"Latein lebt" von Nicola Gardini:Warum reden die denn so komisch?

Lesezeit: 5 min

Giovanni Battista Piranesi (Italian, 1720 - 1778), Parte dell'antica Via Appia fuori de Porta S. Sebastiano, 1748, etching on laid paper

Via Appia: Giovanni Battista Piranesi inszenierte 1748 den ästhetischen Wert des Antiken. Aber was nützt die Schönheit des Lateinischen?

(Foto: Mauritius Images)

Der italienische Philologe Nicola Gardini plädiert dafür, dass man Latein schon allein seiner Schönheit wegen lernen sollte.
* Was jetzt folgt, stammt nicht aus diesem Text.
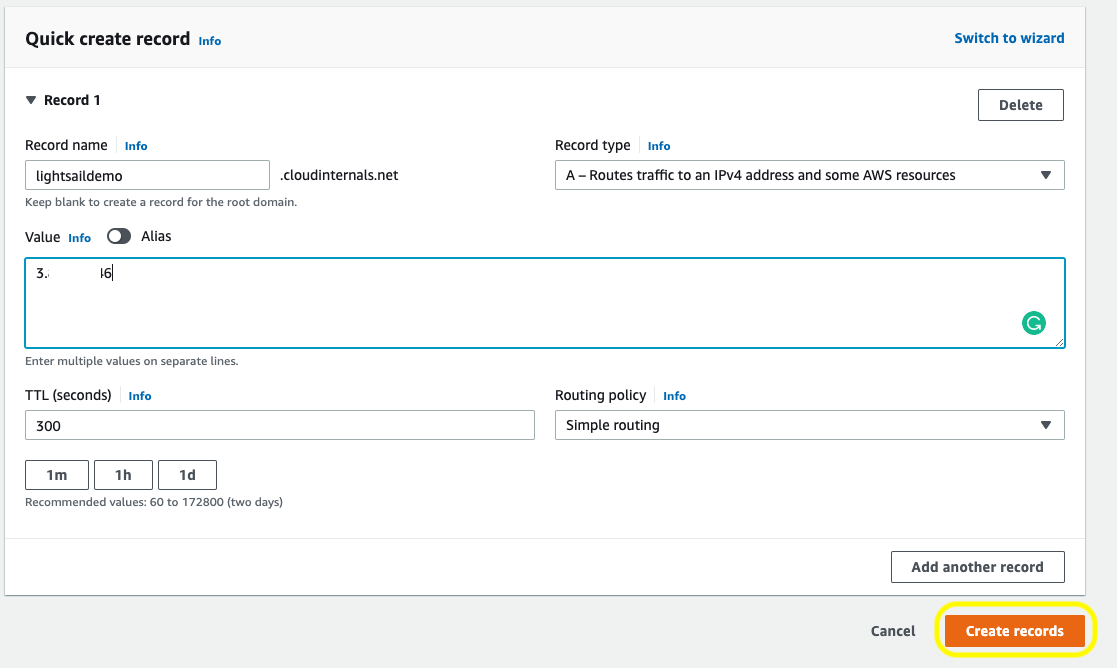Open Info help for the Value field
The height and width of the screenshot is (668, 1117).
coord(79,237)
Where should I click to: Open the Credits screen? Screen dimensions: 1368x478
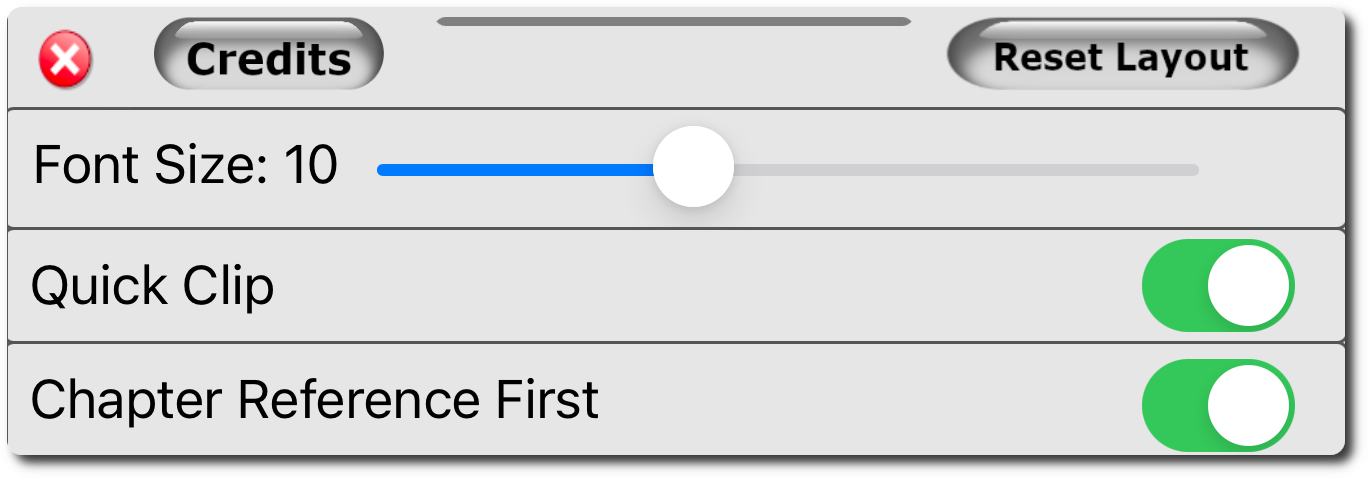click(x=269, y=59)
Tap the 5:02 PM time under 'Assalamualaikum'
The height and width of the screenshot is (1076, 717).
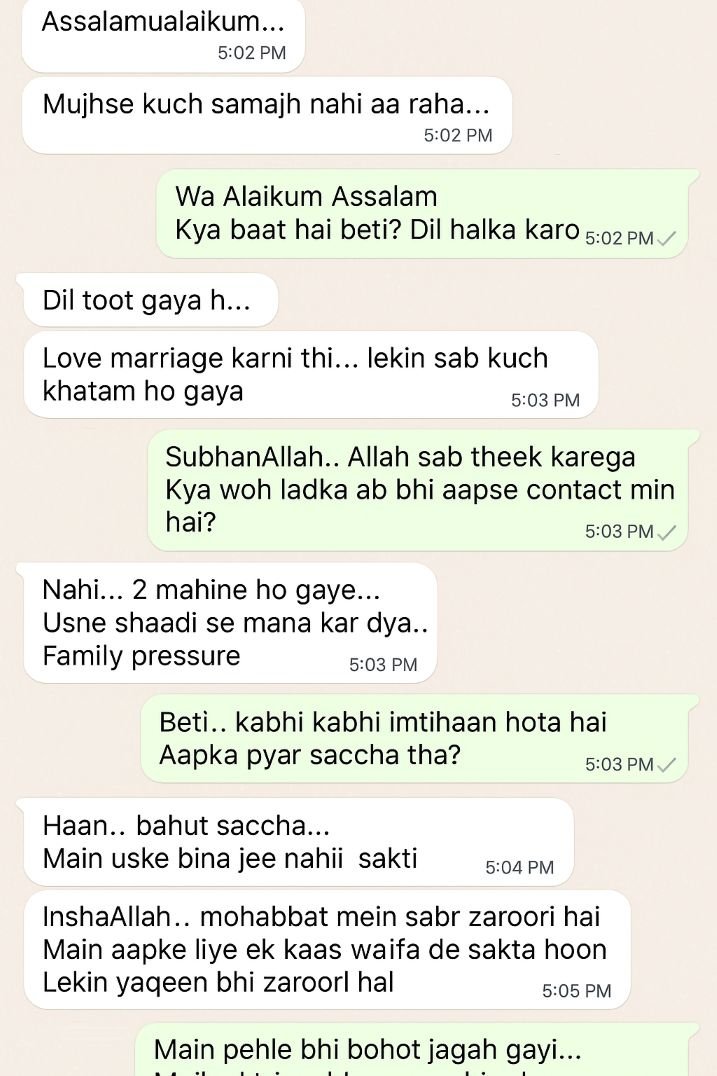tap(252, 53)
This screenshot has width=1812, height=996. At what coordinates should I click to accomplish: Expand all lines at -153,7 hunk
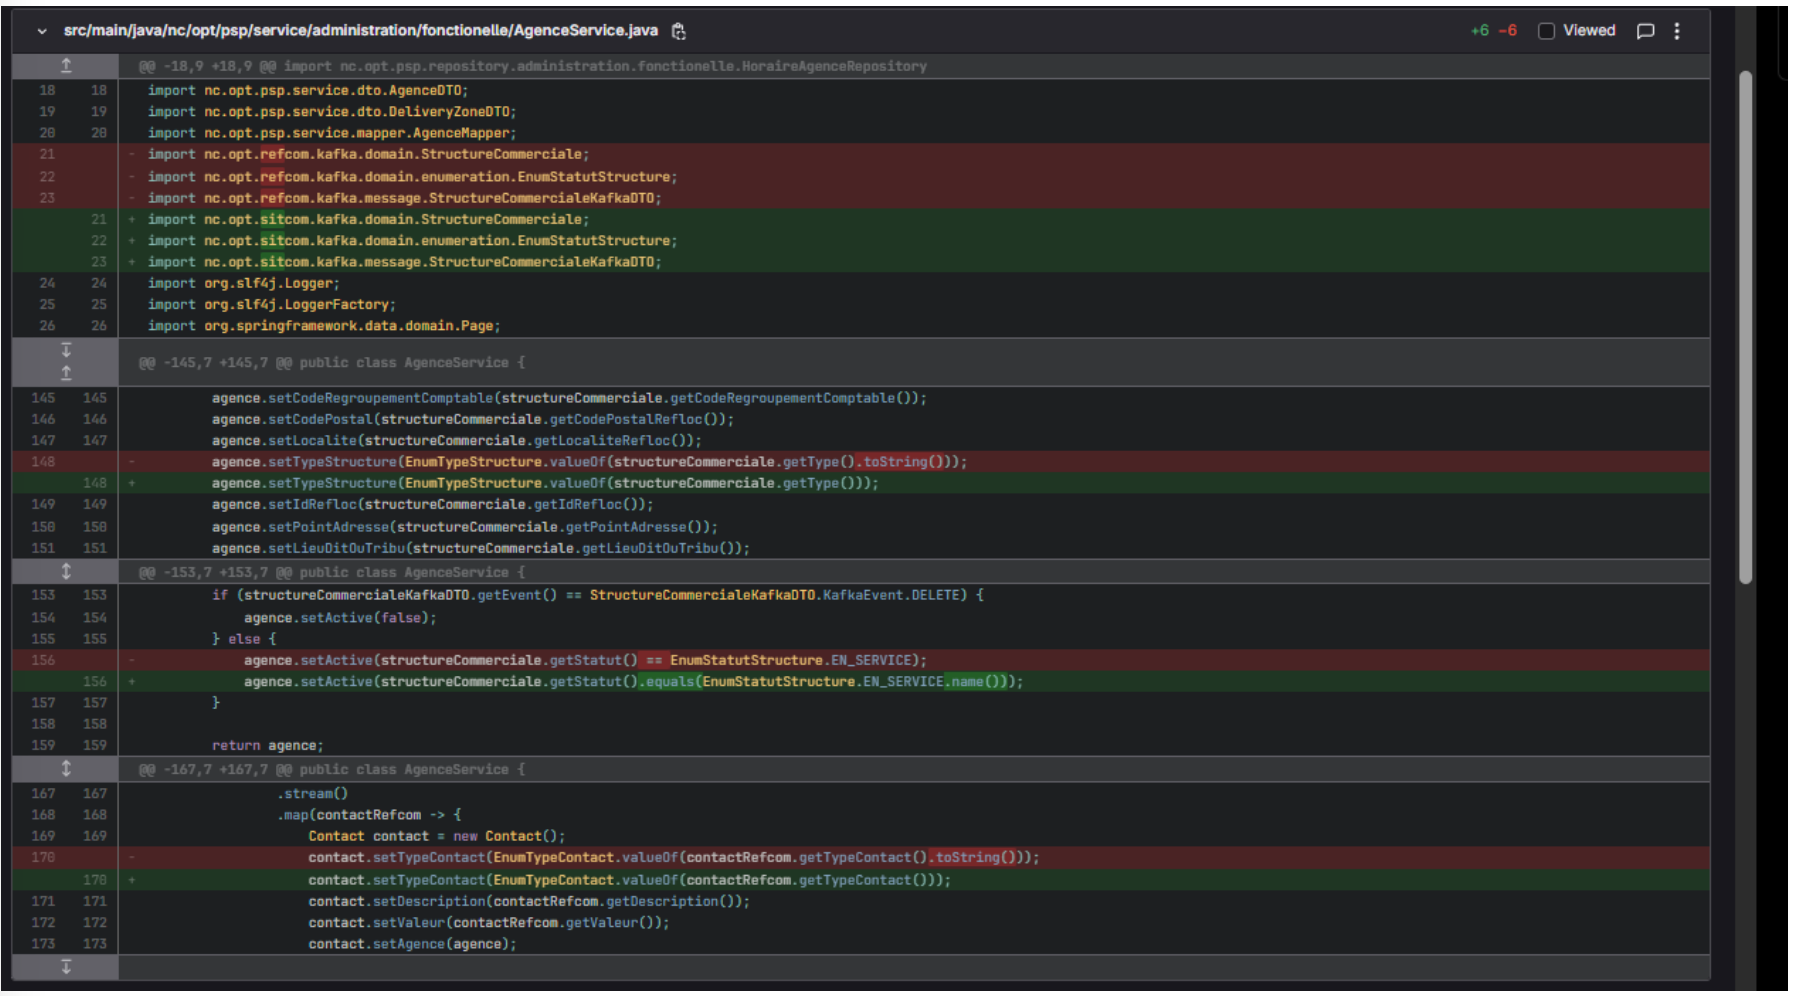[66, 572]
Aber dieses Argument reicht nicht aus.

Von Burkhard Müller

Warum sollte man heute noch Latein lernen? Seine Verteidiger, meint der italienisch-britische Philologe Nicola Gardini, machen alle denselben Fehler: Sie versuchten, den Nutzen dieser Sprache herauszustreichen, das, was unter dem Namen der formalen Bildung läuft. Demgegenüber hebt er den ästhetischen Wert hervor, und den Genuss, den sowohl seine sprachlichen Strukturen als auch der darin vermittelte Inhalt schenken. Wenn man Latein seines Nutzens wegen lernen oder lehren wollte, sagt er, wäre das so, als würde man den Besuch des Louvre oder der Scala empfehlen, um Gesichts- und Gehörsinn zu schärfen.